Trends worth watching include: the widespread application of technology frameworks like OP Stack and Arbitrum Orbit is lowering L2 deployment barriers; the maturation of cross-L2 bridging technologies may change users' chain selection behaviors; growth in enterprise-level applications and institutional adoption may bring new demand patterns.
5. Conclusion
The "first decline, then rise" pattern of L2 gas fees following the Dencun upgrade is essentially the result of technological optimization dynamically博弈 with market supply and demand. EIP-4844 successfully delivered on the promise of reducing L2 data costs, but the degree of this promise's realization is limited by actual network activity levels and other external variables.
For ordinary users and investors, understanding the logic behind gas fee volatility aids in making more rational decisions. The L2 ecosystem is still rapidly developing—technology iterations will continue to change cost structures, and market competition will drive overall efficiency improvements. In the long term, as complete Danksharding is realized and more technical optimizations are implemented, L2 usage costs are expected to further decline.
However, the volatility and uncertainty of the crypto market remind us that any technical predictions require cautious handling. The L2 sector's competitive landscape is still rapidly evolving—future technology routes and market share distribution involve considerable uncertainty.
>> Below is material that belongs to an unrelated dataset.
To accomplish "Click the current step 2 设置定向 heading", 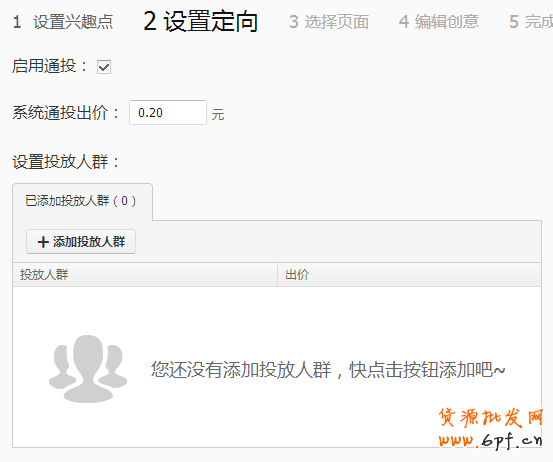I will point(201,21).
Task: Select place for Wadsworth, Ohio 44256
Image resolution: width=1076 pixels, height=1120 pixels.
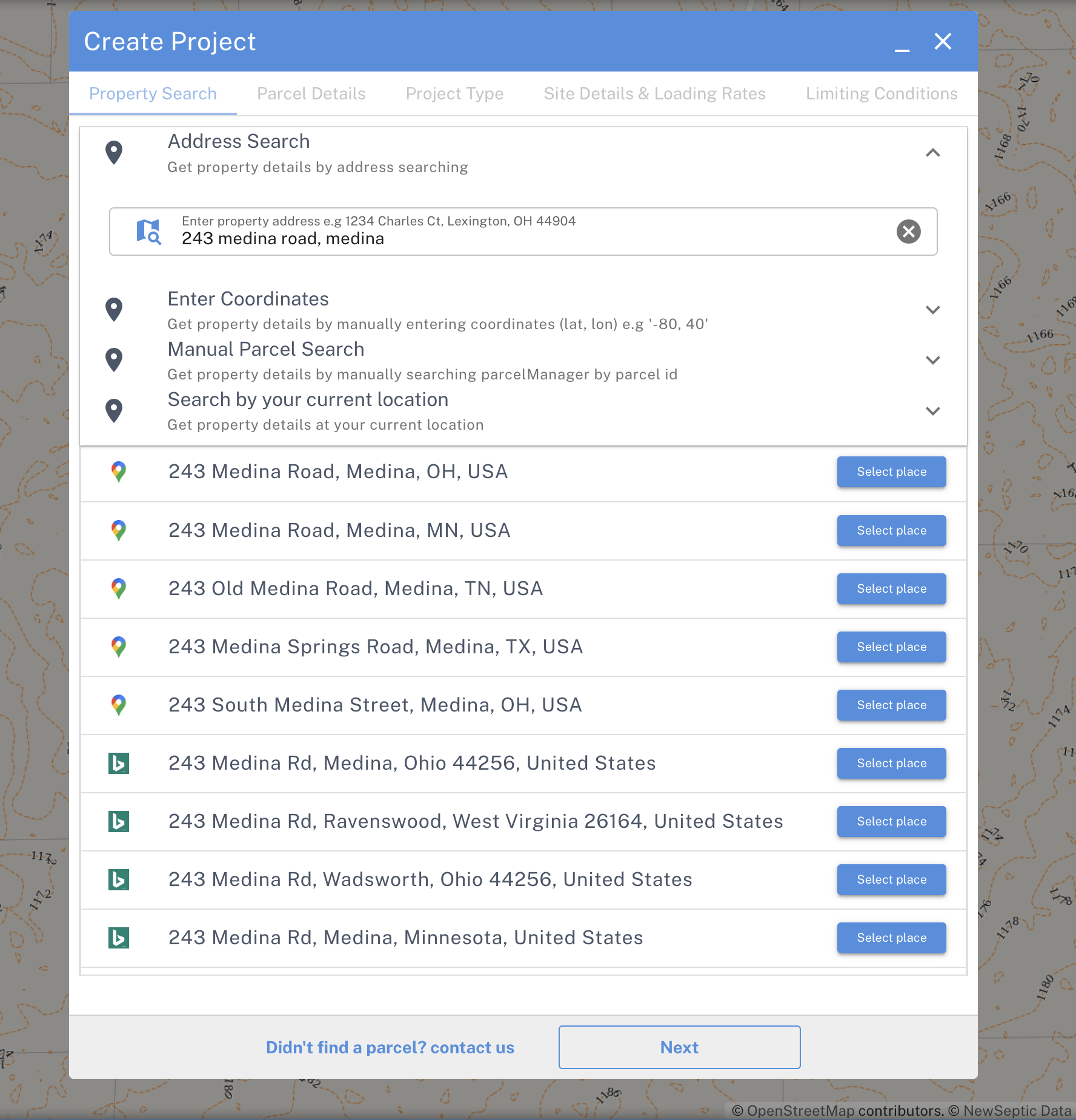Action: (891, 880)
Risk Warning: The above content is for reference only and does not constitute any investment advice. Cryptocurrency investment carries high risk. Investors should fully understand project risks and make investment decisions based on their own risk tolerance. Before making any investment decisions, independent due diligence is recommended.
Disclaimer
This article is for information reference only and does not constitute any investment advice. Financial markets involve risks, and investment requires caution. Data and viewpoints in this article are current as of publication time and may change with market conditions.